O cineasta Quentin Tarantino é mesmo um cara de talento indiscutível. O homem tem a cultura pop que beira as raias do absurdo. Acompanhar o ritmo do seu talento nas telas é um exercício constante de admiração e deleite.

Em Pulp Fiction, um dos seus primeiros longas, contou com um baita de um elenco e inovou a maneira de contar uma história, filmar e editar em cinema, um feito até para quem já havia detonado no ótimo Cães de Aluguel, onde Tarantino continuou a nos surpreender com diálogos aparentemente banais, mas que ficavam realmente interessantes na boca de um grupo de assassinos. Já é clássica a cena em que os bandidos discutem a letra de Like a Virgin antes de partirem para um assalto de resultado trágico.

           Tragédia e comédia se inserem em doses extremamente equilibradas nos filmes de Tarantino. Outro elemento que surpreende é a enorme cultura musical do homem. Seus filmes tem trilhas sonoras que são verdadeiros achados. Comprar um CD com a trilha sonora é quase um gesto automático dos fãs que saem de um dos seus filmes.

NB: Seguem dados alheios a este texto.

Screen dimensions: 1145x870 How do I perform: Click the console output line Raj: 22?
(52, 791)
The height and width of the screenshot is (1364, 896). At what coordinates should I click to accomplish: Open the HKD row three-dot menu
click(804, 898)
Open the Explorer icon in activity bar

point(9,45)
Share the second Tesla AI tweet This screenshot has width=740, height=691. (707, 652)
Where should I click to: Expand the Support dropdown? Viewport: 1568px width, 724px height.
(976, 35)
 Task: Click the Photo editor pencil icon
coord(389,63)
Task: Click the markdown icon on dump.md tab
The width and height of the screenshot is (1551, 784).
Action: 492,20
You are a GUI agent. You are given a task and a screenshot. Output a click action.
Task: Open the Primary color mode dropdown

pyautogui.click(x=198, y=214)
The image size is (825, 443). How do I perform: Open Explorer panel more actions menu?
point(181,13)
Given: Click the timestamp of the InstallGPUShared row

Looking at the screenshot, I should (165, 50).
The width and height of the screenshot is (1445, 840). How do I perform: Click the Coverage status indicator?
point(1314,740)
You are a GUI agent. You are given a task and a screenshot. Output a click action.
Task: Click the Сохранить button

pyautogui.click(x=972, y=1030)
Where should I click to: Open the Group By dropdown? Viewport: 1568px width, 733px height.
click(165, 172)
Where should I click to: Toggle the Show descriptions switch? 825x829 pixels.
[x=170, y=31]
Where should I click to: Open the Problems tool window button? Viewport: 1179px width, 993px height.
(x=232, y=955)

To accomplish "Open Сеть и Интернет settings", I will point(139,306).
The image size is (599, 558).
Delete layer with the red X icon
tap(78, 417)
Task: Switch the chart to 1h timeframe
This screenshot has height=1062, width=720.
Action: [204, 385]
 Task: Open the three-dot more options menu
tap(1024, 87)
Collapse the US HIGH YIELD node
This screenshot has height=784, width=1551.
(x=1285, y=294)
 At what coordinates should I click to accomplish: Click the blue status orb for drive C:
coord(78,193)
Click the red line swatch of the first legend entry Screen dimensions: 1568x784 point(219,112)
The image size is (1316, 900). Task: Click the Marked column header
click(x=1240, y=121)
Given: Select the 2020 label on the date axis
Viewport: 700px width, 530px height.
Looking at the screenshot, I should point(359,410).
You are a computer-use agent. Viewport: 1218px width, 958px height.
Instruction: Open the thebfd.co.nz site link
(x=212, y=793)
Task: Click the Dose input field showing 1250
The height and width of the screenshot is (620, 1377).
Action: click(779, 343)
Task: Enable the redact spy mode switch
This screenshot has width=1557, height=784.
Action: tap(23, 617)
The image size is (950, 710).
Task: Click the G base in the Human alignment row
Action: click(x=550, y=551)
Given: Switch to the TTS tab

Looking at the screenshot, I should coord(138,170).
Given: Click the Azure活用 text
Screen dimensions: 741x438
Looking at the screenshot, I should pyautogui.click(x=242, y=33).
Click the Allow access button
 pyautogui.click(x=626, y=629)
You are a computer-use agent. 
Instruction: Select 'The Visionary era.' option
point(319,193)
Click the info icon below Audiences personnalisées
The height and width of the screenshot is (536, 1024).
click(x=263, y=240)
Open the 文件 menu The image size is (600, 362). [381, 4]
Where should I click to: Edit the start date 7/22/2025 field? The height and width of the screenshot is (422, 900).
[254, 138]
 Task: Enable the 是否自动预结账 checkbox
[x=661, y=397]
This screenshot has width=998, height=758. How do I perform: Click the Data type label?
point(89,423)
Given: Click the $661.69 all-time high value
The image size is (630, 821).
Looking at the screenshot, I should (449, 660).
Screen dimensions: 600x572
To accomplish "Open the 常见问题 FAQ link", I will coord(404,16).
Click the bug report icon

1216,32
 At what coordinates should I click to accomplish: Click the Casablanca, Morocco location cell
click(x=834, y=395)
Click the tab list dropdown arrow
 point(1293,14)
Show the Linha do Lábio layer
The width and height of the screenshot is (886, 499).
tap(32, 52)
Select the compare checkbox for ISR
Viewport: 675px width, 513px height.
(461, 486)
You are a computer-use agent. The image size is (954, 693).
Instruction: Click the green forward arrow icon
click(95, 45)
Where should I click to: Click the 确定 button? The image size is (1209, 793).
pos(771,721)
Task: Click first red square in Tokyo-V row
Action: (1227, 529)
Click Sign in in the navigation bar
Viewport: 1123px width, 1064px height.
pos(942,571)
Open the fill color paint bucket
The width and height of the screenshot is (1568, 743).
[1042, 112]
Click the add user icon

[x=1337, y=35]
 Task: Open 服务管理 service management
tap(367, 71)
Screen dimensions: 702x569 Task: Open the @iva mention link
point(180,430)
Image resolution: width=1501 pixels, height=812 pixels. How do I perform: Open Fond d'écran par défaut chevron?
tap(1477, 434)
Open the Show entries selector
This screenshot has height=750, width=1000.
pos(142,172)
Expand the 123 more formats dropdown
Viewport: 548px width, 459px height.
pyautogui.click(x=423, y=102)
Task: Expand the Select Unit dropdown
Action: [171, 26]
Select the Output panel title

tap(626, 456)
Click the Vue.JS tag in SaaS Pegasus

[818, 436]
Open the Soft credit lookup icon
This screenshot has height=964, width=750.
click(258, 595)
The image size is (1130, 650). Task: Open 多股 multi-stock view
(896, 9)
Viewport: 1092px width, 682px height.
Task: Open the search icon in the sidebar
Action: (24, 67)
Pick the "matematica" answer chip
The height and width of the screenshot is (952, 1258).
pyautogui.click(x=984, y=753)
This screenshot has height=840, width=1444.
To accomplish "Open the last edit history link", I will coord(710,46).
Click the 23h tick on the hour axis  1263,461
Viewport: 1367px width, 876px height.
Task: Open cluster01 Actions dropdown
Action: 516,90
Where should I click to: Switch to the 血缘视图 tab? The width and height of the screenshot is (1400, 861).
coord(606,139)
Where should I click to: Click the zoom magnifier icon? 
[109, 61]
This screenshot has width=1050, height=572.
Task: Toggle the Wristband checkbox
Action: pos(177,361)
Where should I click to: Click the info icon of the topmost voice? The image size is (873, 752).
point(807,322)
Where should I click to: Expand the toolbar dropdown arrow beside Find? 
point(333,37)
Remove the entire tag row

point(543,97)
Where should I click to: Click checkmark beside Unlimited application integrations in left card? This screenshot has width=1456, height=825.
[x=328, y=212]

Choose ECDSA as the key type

            Kill Bill - Volumes 1 e 2 são mais uma prova do fôlego indiscutível de Tarantino. Os dois filmes foram feitos como se fossem um só e depois divididos a pedido da produtora e com o aval do diretor. Essa foi uma decisão mais do que certa, pois os dois são como duas peças complementares.  Em Kill Bill volume 1 vemos uma feérica demonstração de agilidade, violência extrema (um dos elementos mais caros ao diretor) e trilha sonora arrebatadora.

            A continuação traz a noiva: Uma Thurman, continuando a sua vingança. Alguém já disse que se você sai para uma vingança deve abrir duas covas (obviamente uma para si própria). Tarantino, como sempre, subverte essa ideia e as covas são abertas (literalmente) para muito mais gente.

            Em Kill Bill, Tarantino faz uma verdadeiro épico e também uma declaração de amor à sua estrela favorita, a bela e talentosa Uma Thurman. A ideia do filme surgiu de uma conversa do diretor com a atriz quando ainda estavam no set de Pulp Fiction: uma assassina decide largar a vida de crimes para se casar e o s seus cúmplices revoltados decidem matá-la no dia do casamento.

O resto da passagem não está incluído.